Jesus told the lepers, “Go and show yourselves to the priests.” This is the same instruction He had given another leper in Luke chapter 5, only after He had touched and healed him. Here there was no touch, no healing; just the word, “Go…show yourselves to the priests.” It was really a mini-pre-miracle that, even though nothing had yet happened, the ten lepers did what Jesus told them to do. They went. We would call that an act of faith. “And as they went they were cleansed.” Now, surely all ten noticed, “saw” that they were healed even before they found the priests. One (our Samaritan) stopped and turned back. But nine continued on, maybe running a little faster, maybe excited and rejoicing at their healing. I wonder…as with so many others we hear about in the Gospels…whatever happened to them? And, for a moment, this little detail can make us stop and consider the many if not miracles at least gifts or good we receive every day much of the time, like the nine lepers, just taking them for granted, forgetting or never realizing the Source of every good and perfect gift, namely, “from above, coming down from the Father of lights” (James 1:17).

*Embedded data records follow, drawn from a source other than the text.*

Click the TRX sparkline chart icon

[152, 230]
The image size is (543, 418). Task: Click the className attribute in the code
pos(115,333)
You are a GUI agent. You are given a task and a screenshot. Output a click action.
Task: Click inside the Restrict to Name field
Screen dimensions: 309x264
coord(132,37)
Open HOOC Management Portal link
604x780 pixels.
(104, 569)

One of them, however, when he saw that he was healed, stopped in his tracks, turned around, ran back to Jesus “praising God with a loud voice,” and “fell on his face at Jesus’ feet, giving him thanks.” Here was the spiritual awakening of faith—faith that saw that Jesus was no mere rabbi, teacher or miracle-worker, but that (if you will) “in, with and under” His physical presence, Jesus is—no! Can it be?—JESUS IS GOD! God come in the flesh to bring “release to the captives and recovering of sight to the blind, to set at liberty those who are oppressed” (Lk. 4:18); God come in the flesh to destroy sin and death and “to give the light of the knowledge of the glory of God in the face of Jesus Christ” (2 Cor. 4:6).

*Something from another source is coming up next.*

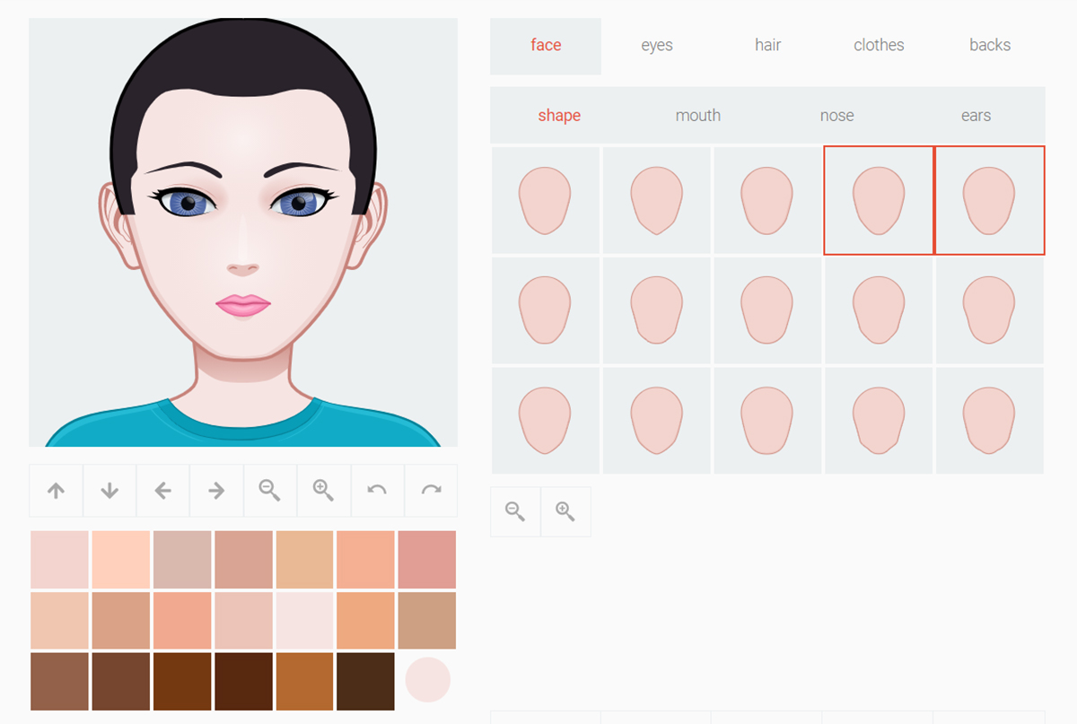
Task: Open the ears sub-tab
Action: [976, 115]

The Samaritan returned, falling on his face at Jesus’ feet, “giving him thanks.” Eucharist-own is the word. To make or give “eucharist” is to give thanks, and the word always means giving thanks to God. Here, from the Spirit-guided pen of St. Luke, is the only time in the entire New Testament where this word refers to the giving of thanks to Jesus, because, as was revealed to our Samaritan and is revealed to every true disciple, Jesus is God, the Son of God from eternity and also Man, born of the virgin Mary, “perfect God and perfect man, composed of a rational soul and human flesh” (Athanasian Creed). Likewise, in our worship at the feet of Jesus we confess our faith that God is present with His mercy, cleansing, salvation, and every good and perfect gift. Let us give thanks unto the Lord, for His mercy endures forever.

And don’t miss the punch line of it all! Jesus says to our Samaritan, “Rise and go your way; your faith has saved you” (sesoken). The Samaritan must “rise” because he has been on the ground at Jesus’ feet. By faith, however, he has experienced the rising from spiritual sleep, which will lead, ultimately, to the resurrection of the body and the life of the world to come.

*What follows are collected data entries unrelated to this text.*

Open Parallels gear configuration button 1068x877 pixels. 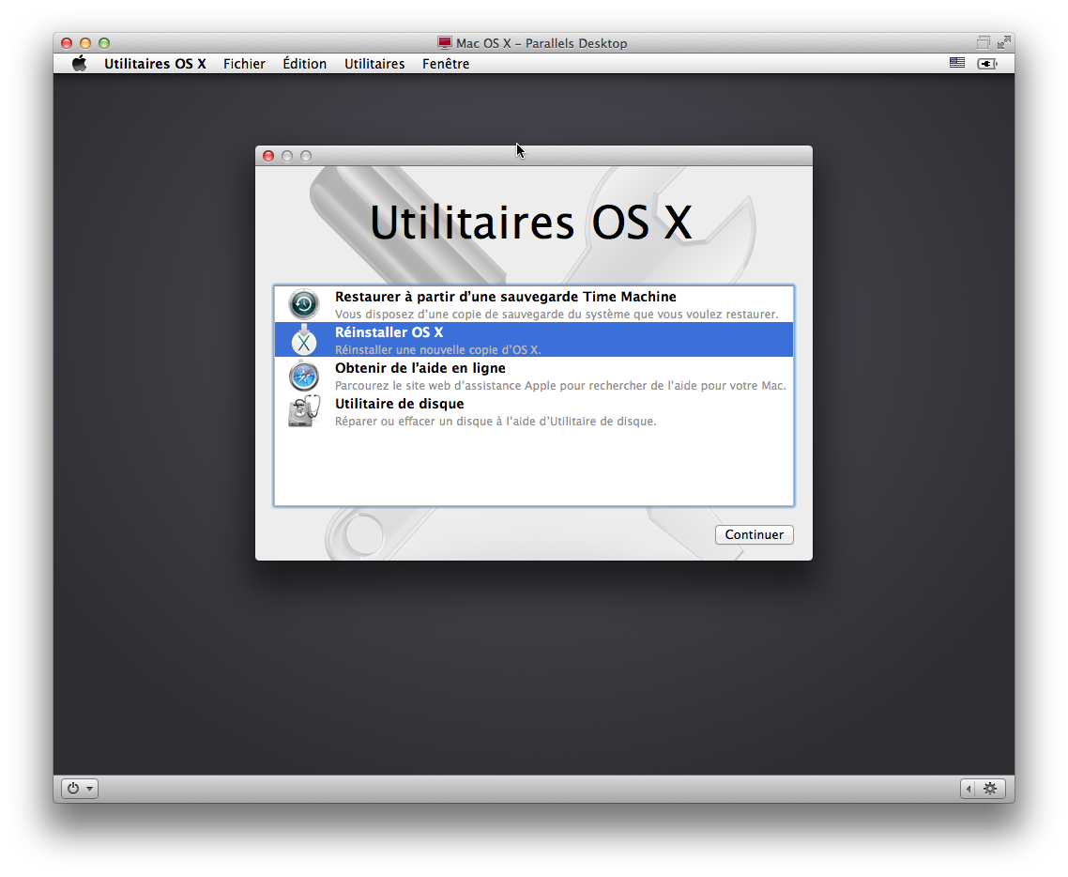pos(990,789)
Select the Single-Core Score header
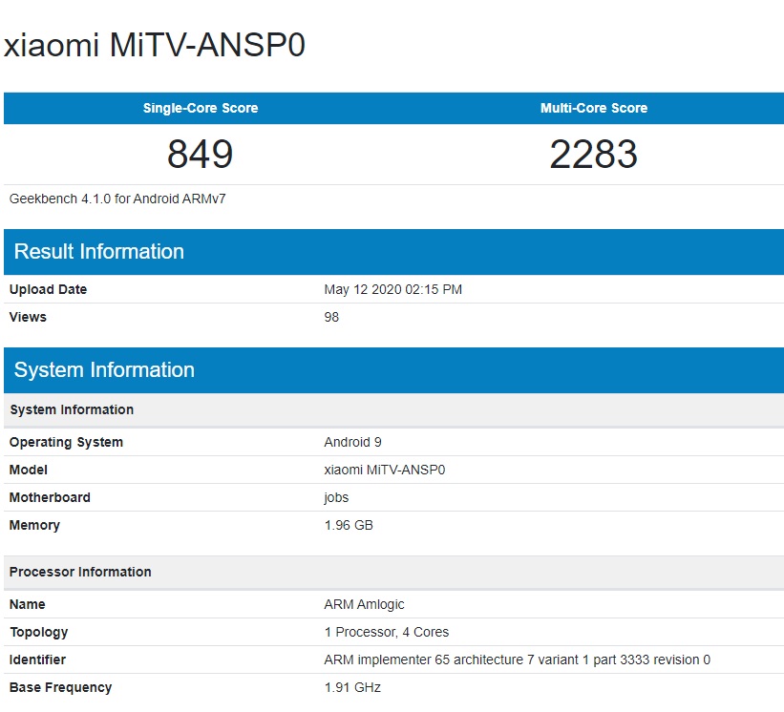This screenshot has height=712, width=784. (x=201, y=108)
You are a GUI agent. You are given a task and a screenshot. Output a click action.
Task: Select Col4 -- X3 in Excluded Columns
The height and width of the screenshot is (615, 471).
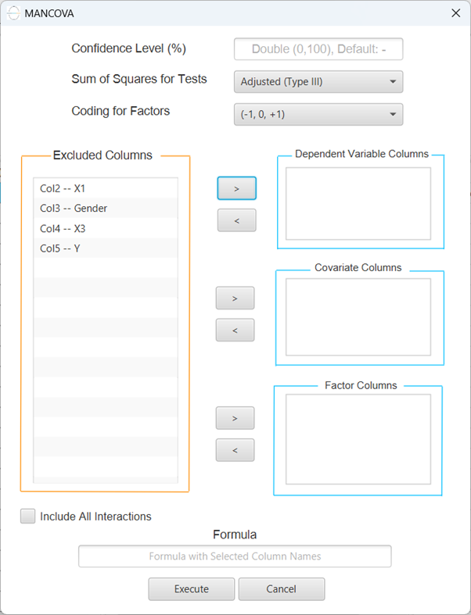[x=106, y=228]
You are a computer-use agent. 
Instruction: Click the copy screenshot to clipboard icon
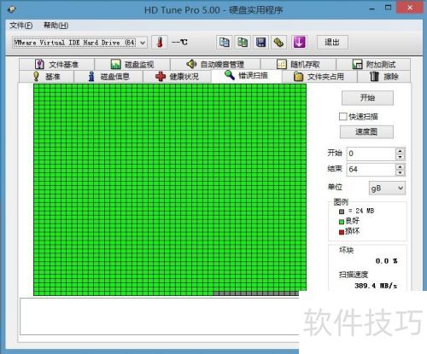pyautogui.click(x=243, y=43)
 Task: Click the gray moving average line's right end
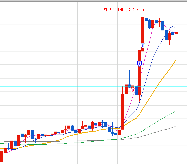(176, 127)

“Rise and go.” When I read this I thought I remembered something similar from the first Lutheran Witness article of our newly-elected synodical President, Matt Harrison. And, sure enough, you know how certain people adopt a Bible passage as a sort of motto? I remember with the former Lutheran Hour speaker, Ossie Hoffman, his was Galatians 2:20. Well Matt Harrison’s motto is from Mark 1:38 which he translates simply as “Let’s go!” So here when Jesus tells our Samaritan (and us) to “Go,” we are set in motion—the motion of discipleship, as the hymn says, ever following and walking with Jesus, ever suffering, dying and living with Jesus. We journey with Jesus to Jerusalem, through the cross and resurrection.

Now certainly we will remember to say “Thank you” to the Giver of every good and perfect gift. But may each of us receive that continued spiritual awakening that sees and knows that the only way of giving thanks to God for His mercy is at the feet of Jesus.